§ **PASSAGE**
[Start of Attachment]
These are the reports for the tensorflow session execution part. Then I think I have also found the function that allocates the buffers for the TF outputs and operations.

danielwinterbottom commented 1 year ago

Do the above checks indicate that deepTau is not the causing the memory issues? The reason I ask is that when we looked into this previously we determined that the exception message 'invalid prediction = nan for tau_index = 0, pred_index = 0' occurs when their is excessive memory usage causing Tenorflow to return a nan values, but we never confirmed that the deepTau modules were responsible for the excessive memory usage in the first place. Is it possible that some other module(s) are responsible and the exception message is a red herring as the deepTau module tends to be the first one to crash when there are memory issues? Is it possible to check the memory usage of all other modules to confirm this?

valsdav commented 1 year ago

I ran the igprof on the MiniAOD job linked above, including all the modules. I'm now trying to separate the memory allocation for the TF graph of each producer. I will post an update asap.
[End of Attachment]
§ **PROVIDED RECORDS**
[Start of Attachment]
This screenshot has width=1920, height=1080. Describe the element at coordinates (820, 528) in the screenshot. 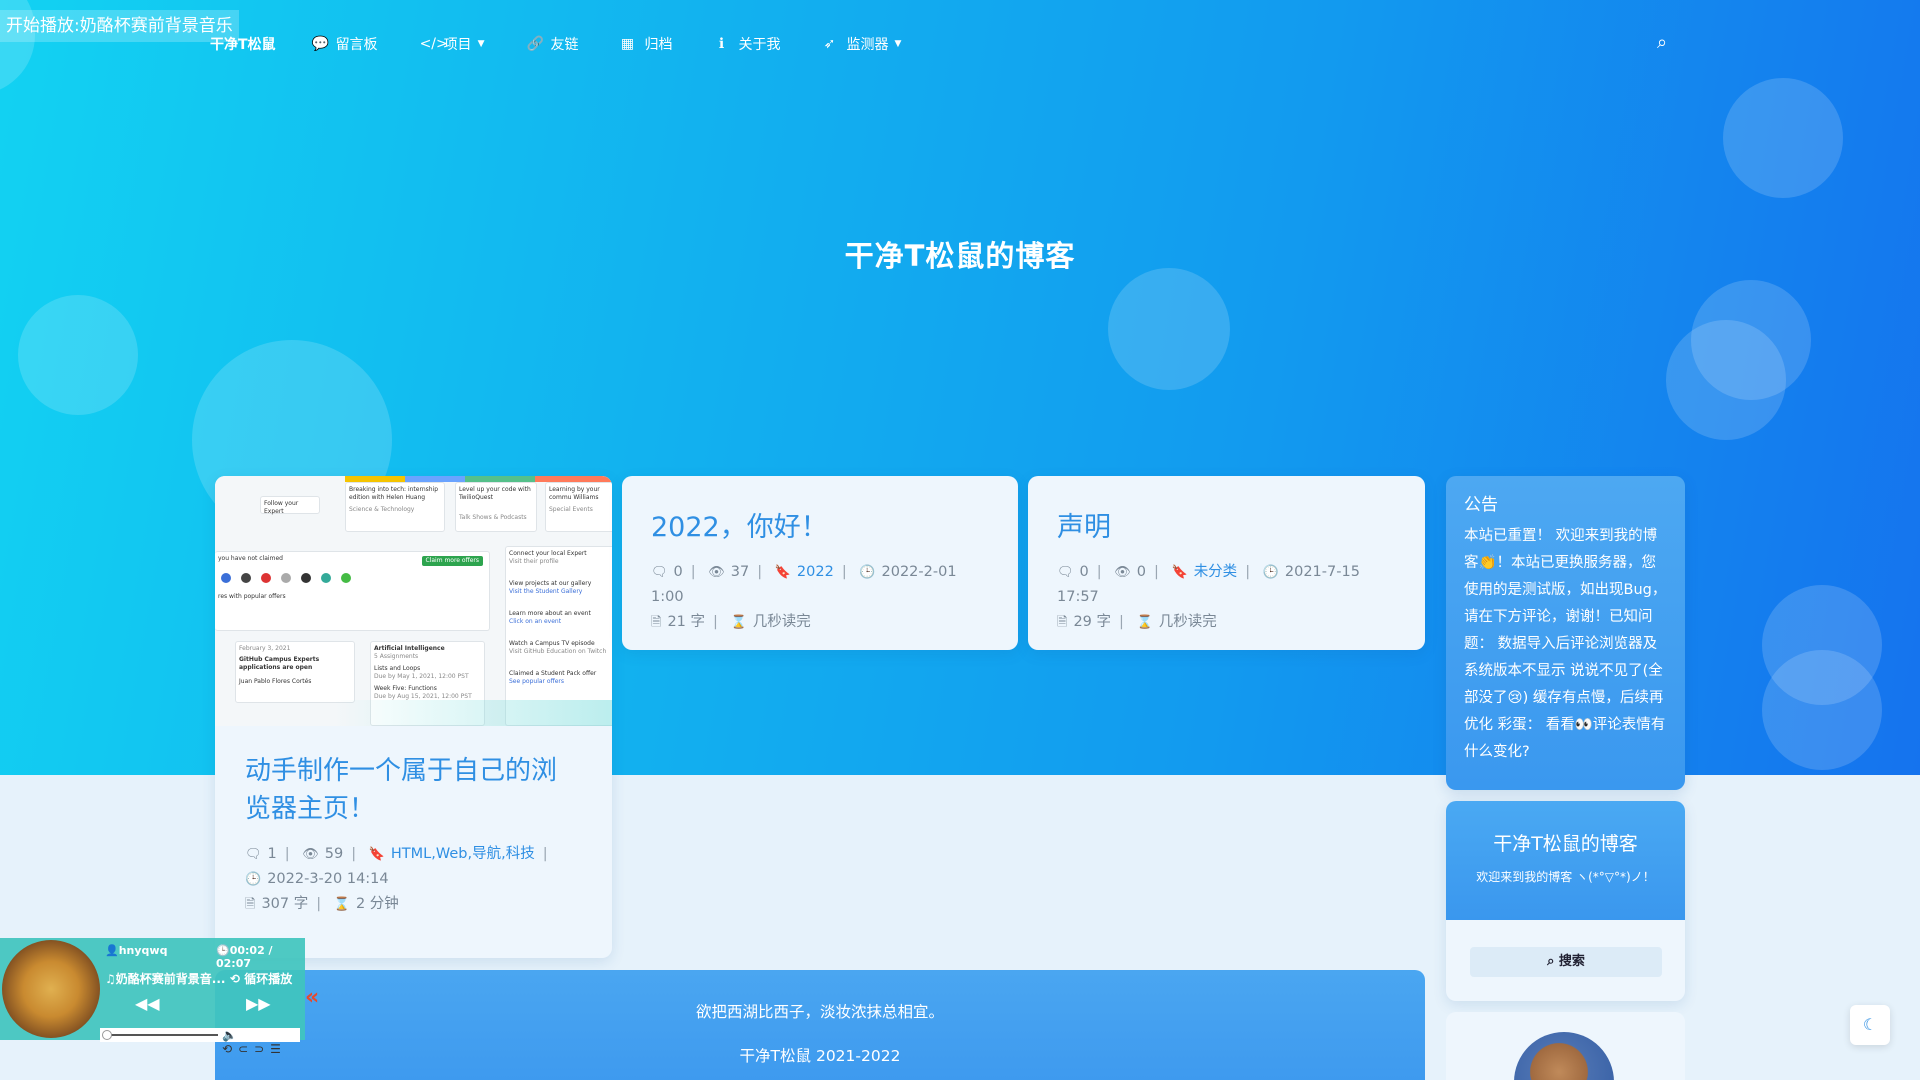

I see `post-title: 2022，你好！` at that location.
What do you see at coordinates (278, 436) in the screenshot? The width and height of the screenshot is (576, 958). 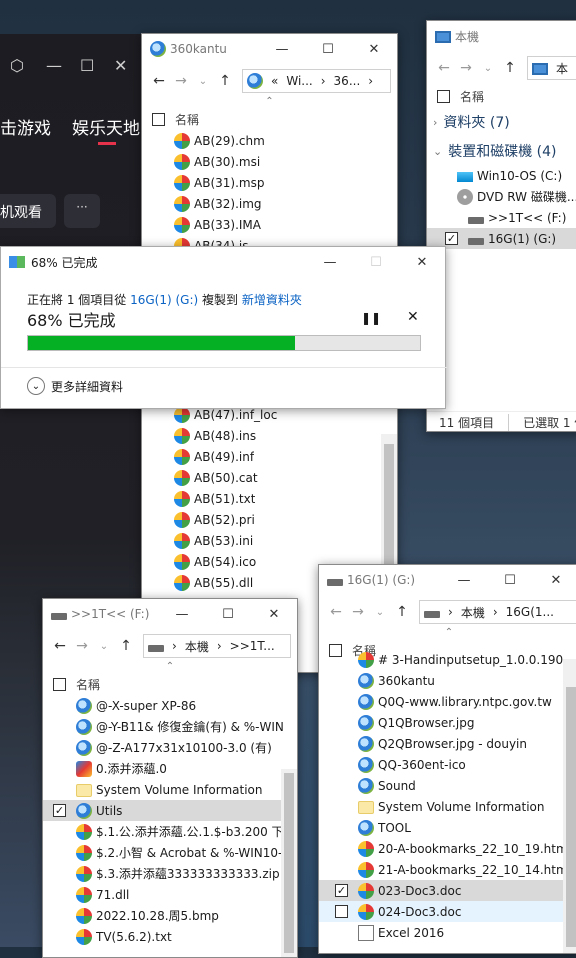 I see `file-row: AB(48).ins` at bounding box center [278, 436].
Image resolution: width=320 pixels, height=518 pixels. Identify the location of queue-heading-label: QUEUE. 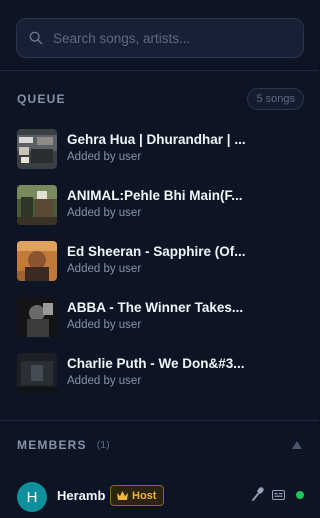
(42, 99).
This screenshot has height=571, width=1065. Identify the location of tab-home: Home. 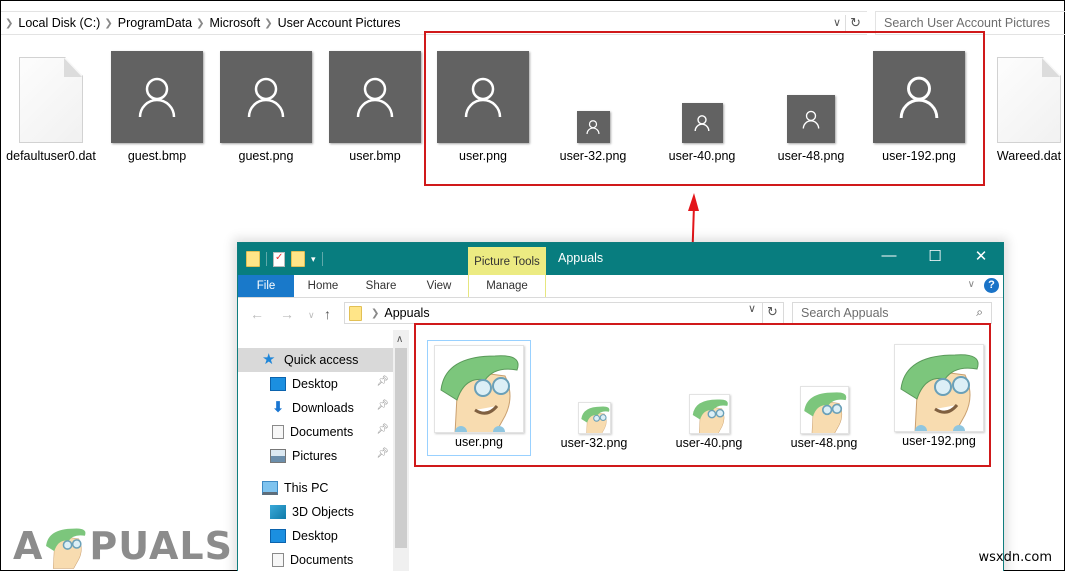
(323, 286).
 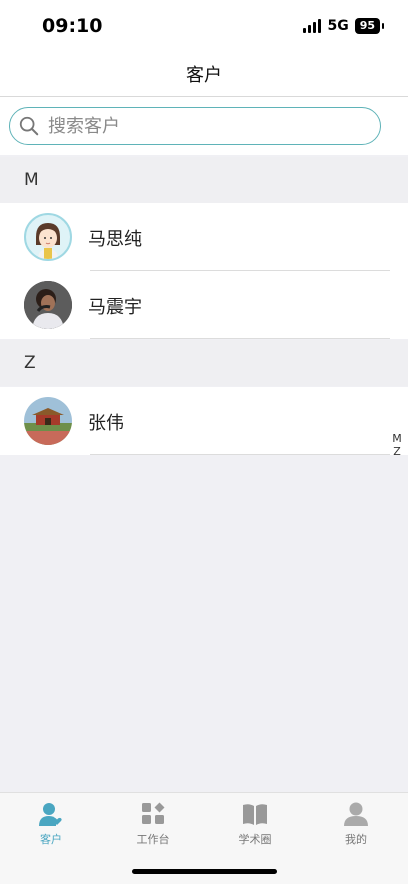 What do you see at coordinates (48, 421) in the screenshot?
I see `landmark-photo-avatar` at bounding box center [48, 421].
[End of Attachment]
[Start of Attachment]
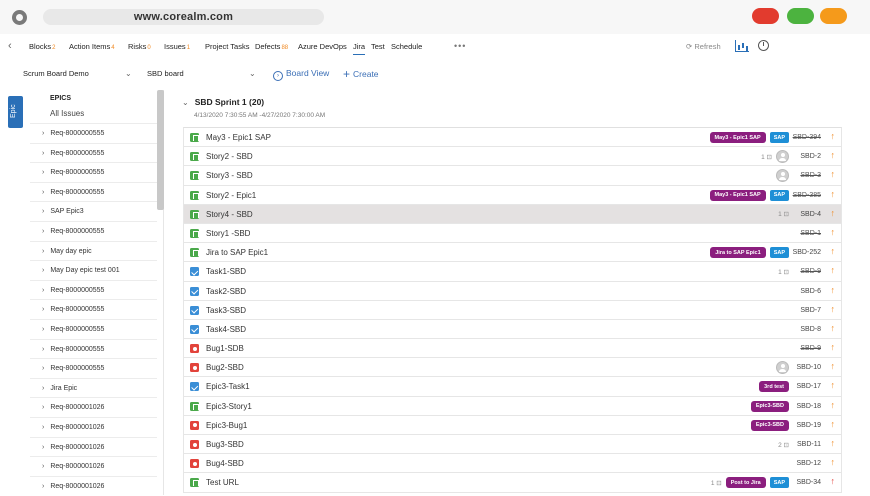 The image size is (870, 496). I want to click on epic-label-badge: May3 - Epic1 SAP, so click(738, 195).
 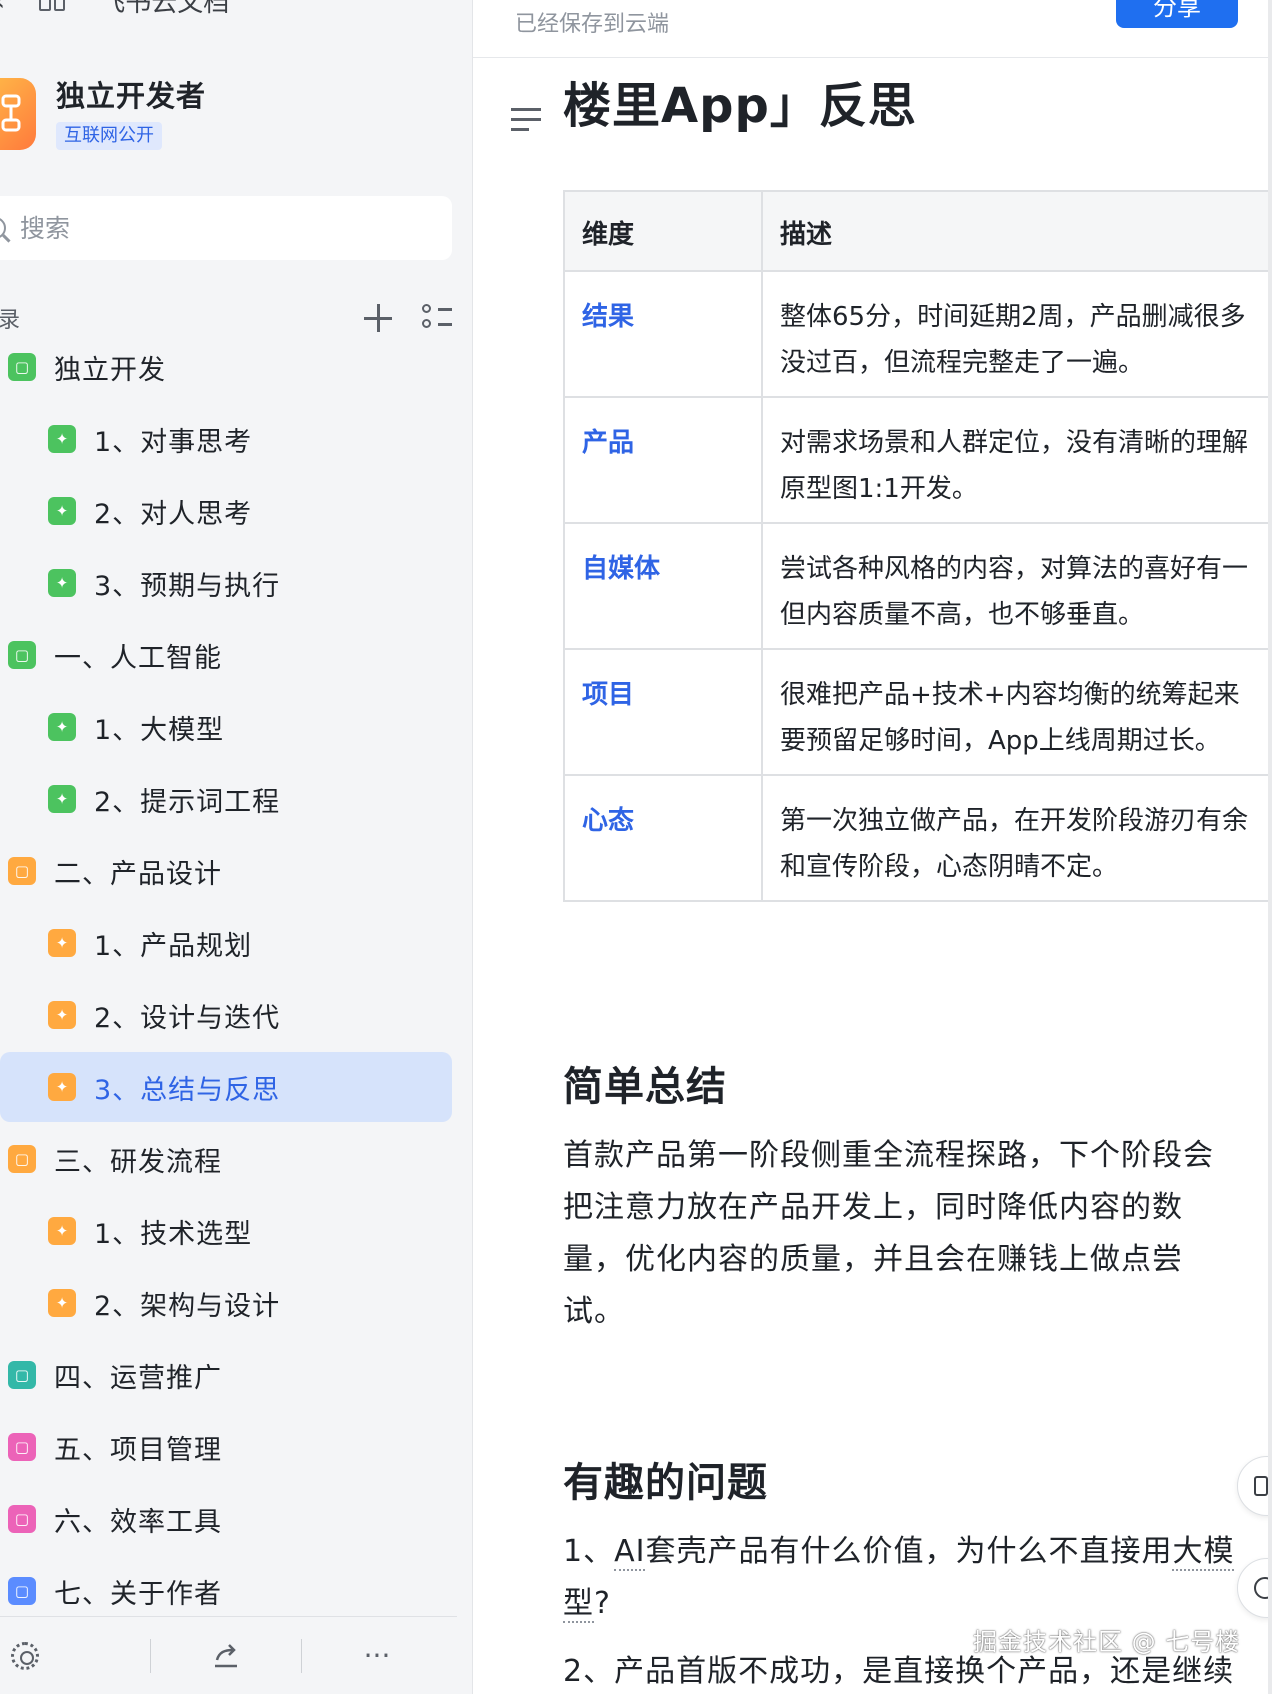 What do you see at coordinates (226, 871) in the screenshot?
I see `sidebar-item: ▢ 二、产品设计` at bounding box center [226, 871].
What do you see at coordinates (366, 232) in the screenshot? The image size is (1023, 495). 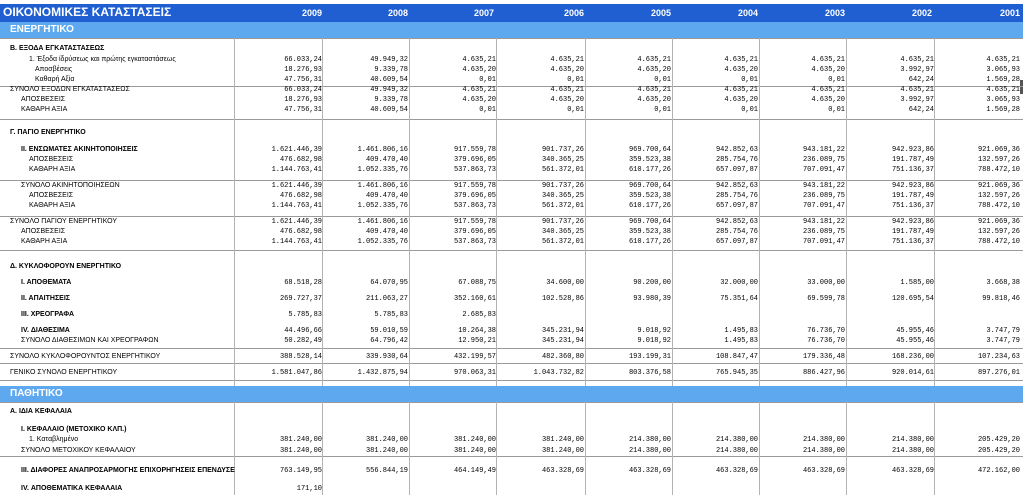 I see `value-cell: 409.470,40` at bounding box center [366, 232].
[End of Attachment]
[Start of Attachment]
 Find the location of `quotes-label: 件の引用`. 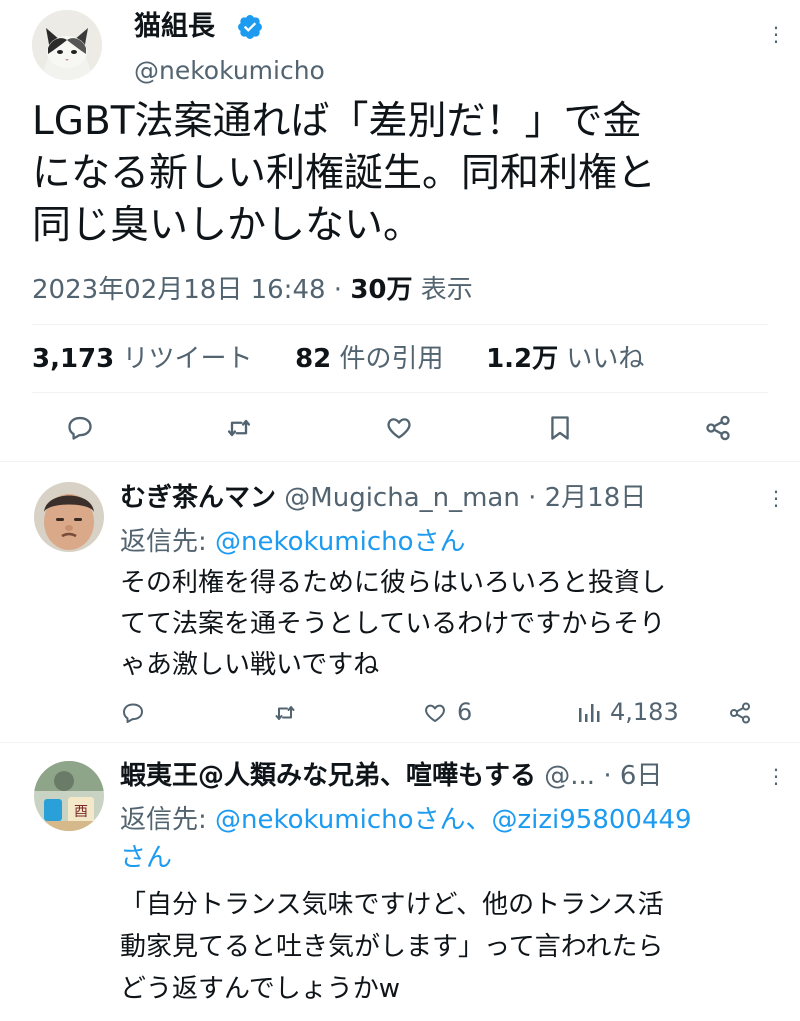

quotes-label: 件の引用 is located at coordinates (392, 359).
[End of Attachment]
Reproduce the part of the deepTau memory thread above from "Do the above" up to and including "to confirm this?", keeping every word unchanged.

Do the above checks indicate that deepTau is not the causing the memory issues? The reason I ask is that when we looked into this previously we determined that the exception message 'invalid prediction = nan for tau_index = 0, pred_index = 0' occurs when their is excessive memory usage causing Tenorflow to return a nan values, but we never confirmed that the deepTau modules were responsible for the excessive memory usage in the first place. Is it possible that some other module(s) are responsible and the exception message is a red herring as the deepTau module tends to be the first one to crash when there are memory issues? Is it possible to check the memory usage of all other modules to confirm this?